- [やること]: 最初の行から「click(x=235, y=168)」がある行まで、両端も含めてそのまま書き出してください。その際、答えにあたる座標の数字だけを1.35倍に拡大し、小数点以下を四捨五入して整数にしてください。ほかの数字は変えないでください。

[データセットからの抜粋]
-=-=-
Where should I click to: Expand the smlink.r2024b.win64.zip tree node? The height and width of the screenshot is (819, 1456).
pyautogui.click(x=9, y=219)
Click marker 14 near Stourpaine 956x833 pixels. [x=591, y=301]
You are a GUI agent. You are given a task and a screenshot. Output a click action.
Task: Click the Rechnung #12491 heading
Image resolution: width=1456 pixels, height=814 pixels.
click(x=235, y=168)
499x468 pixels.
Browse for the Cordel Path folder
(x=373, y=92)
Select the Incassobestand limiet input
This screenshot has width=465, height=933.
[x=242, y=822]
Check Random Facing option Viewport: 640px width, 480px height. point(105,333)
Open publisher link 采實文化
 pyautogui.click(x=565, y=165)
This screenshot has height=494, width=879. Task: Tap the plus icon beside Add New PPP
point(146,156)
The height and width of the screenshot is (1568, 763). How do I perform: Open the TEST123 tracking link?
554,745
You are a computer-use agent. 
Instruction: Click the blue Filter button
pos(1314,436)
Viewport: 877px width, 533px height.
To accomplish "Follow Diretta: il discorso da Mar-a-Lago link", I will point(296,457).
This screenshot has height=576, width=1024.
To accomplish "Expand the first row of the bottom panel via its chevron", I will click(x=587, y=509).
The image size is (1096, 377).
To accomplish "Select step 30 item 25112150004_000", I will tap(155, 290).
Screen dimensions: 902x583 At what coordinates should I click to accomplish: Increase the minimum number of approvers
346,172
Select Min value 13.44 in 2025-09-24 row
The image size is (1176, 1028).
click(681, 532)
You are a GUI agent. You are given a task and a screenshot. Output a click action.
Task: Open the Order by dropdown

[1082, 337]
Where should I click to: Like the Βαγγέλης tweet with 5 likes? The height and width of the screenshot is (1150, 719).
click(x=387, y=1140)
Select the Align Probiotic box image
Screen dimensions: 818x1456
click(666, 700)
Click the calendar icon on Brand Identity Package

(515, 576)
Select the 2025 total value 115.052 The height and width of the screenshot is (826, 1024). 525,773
-=-=-
- [この問題の答え]:
Where should I click to: Expand the smlink.r2024b.win64.zip tree node? The height and width of the screenshot is (819, 1456).
pyautogui.click(x=12, y=296)
Click marker 14 near Stourpaine 956x833 pixels. [x=798, y=406]
You are a GUI agent. You are given a task and a screenshot. Output a click action.
Task: Click the Rechnung #12491 heading
Image resolution: width=1456 pixels, height=814 pixels.
click(x=317, y=227)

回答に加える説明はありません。